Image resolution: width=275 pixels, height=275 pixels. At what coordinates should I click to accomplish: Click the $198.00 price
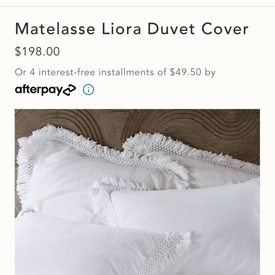(37, 51)
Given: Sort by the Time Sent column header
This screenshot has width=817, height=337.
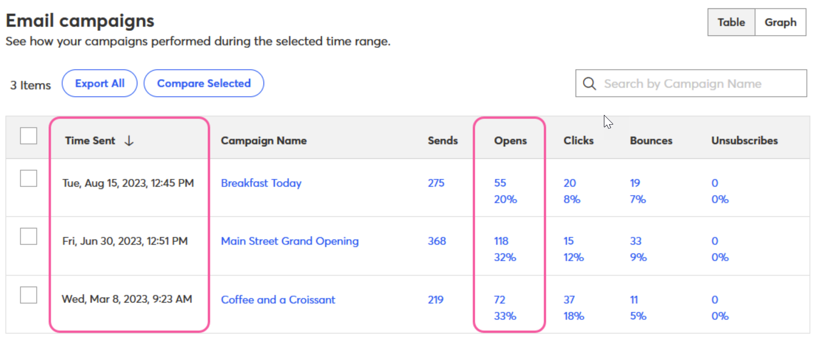Looking at the screenshot, I should 90,141.
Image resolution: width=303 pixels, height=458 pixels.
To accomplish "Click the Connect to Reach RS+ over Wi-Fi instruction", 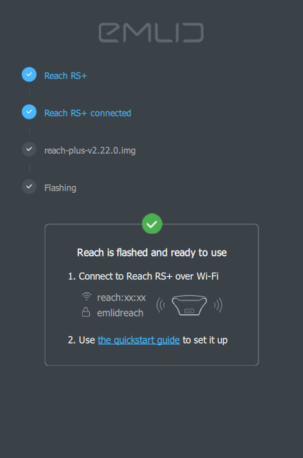I will (x=143, y=276).
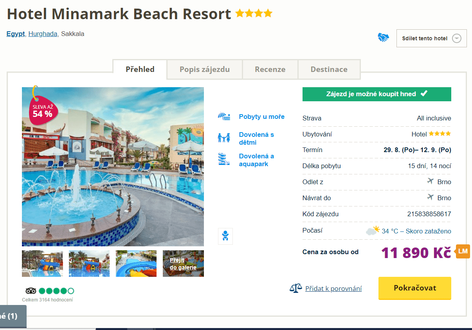Click the cloudy sun weather icon
Viewport: 472px width, 330px height.
click(x=373, y=230)
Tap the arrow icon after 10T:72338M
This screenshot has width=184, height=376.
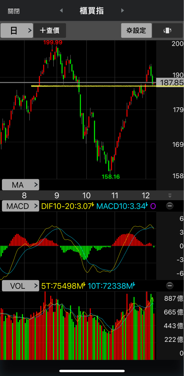click(134, 285)
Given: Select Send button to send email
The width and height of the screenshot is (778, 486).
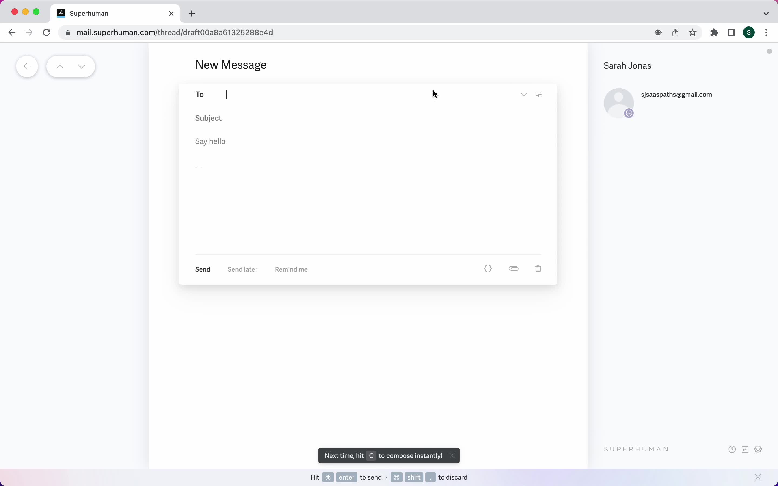Looking at the screenshot, I should (x=203, y=269).
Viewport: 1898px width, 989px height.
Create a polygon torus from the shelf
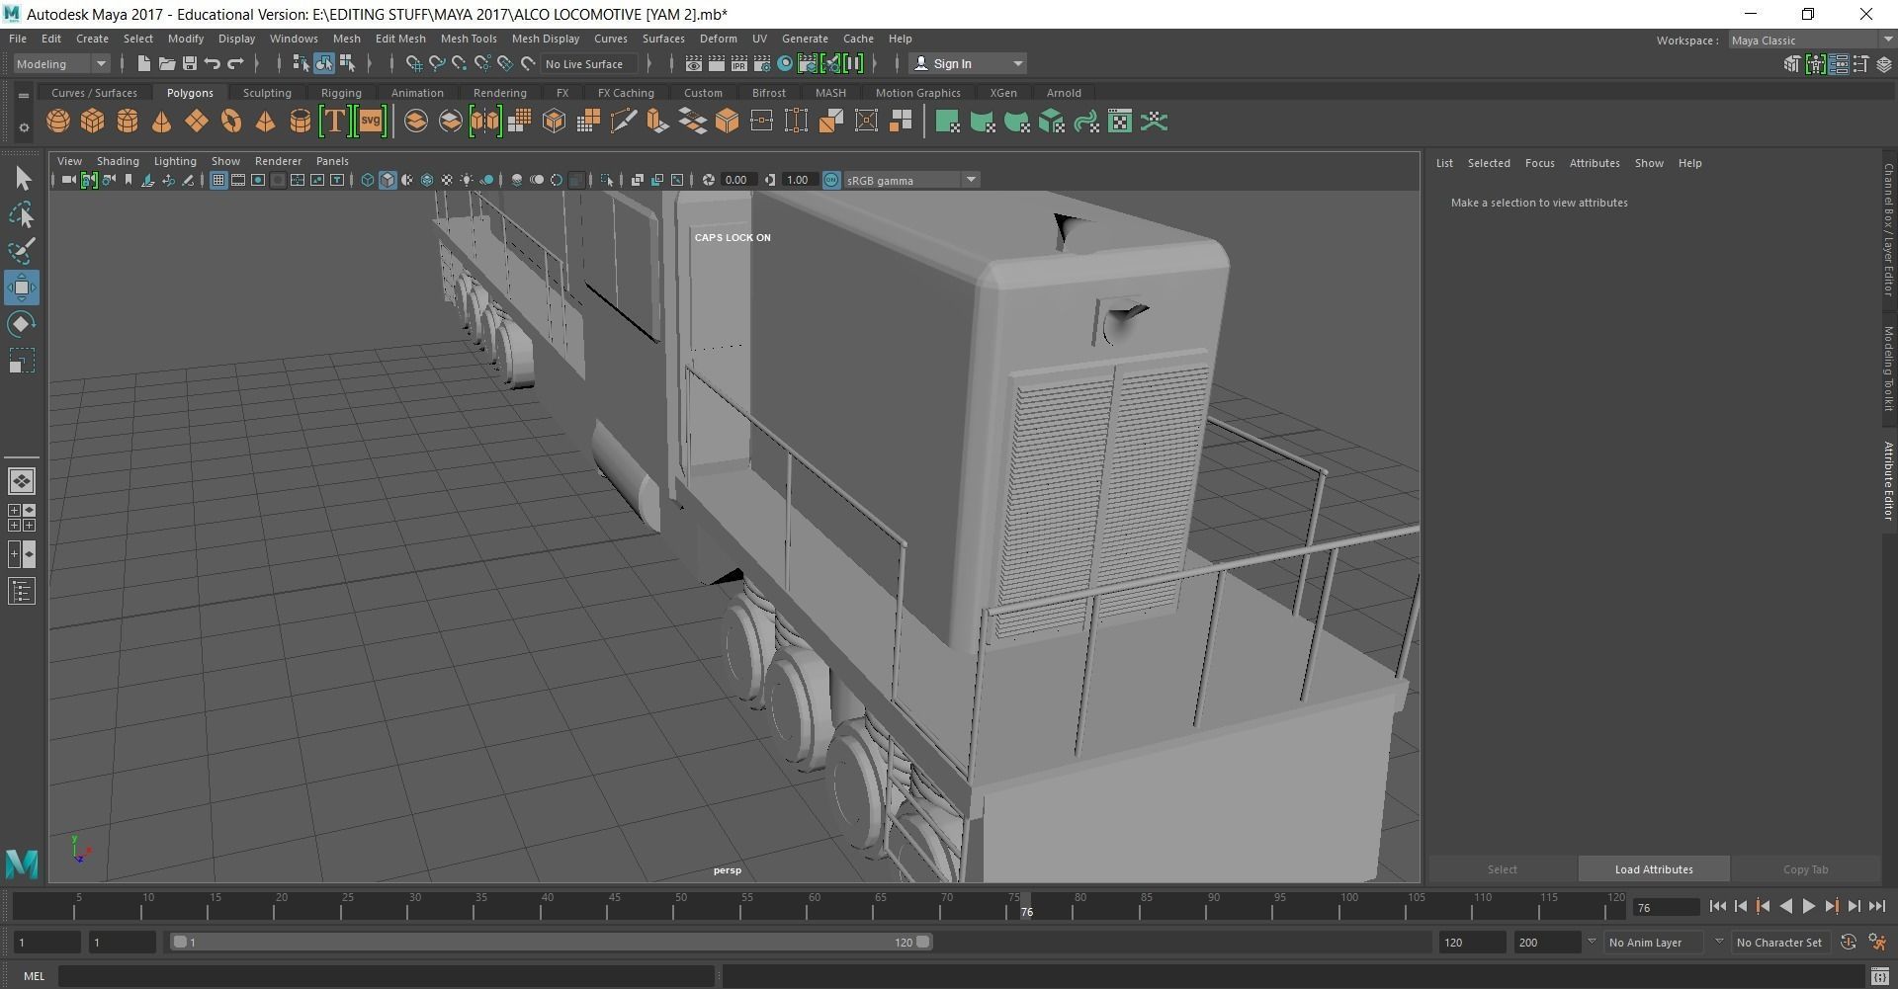230,122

**WORK TASK**
For every line of the material that holds the word "Given", make a copy.

**PROBLEM SOLUTION**
Given: Sort by the Time Sent column header
Given: Select Send button to send email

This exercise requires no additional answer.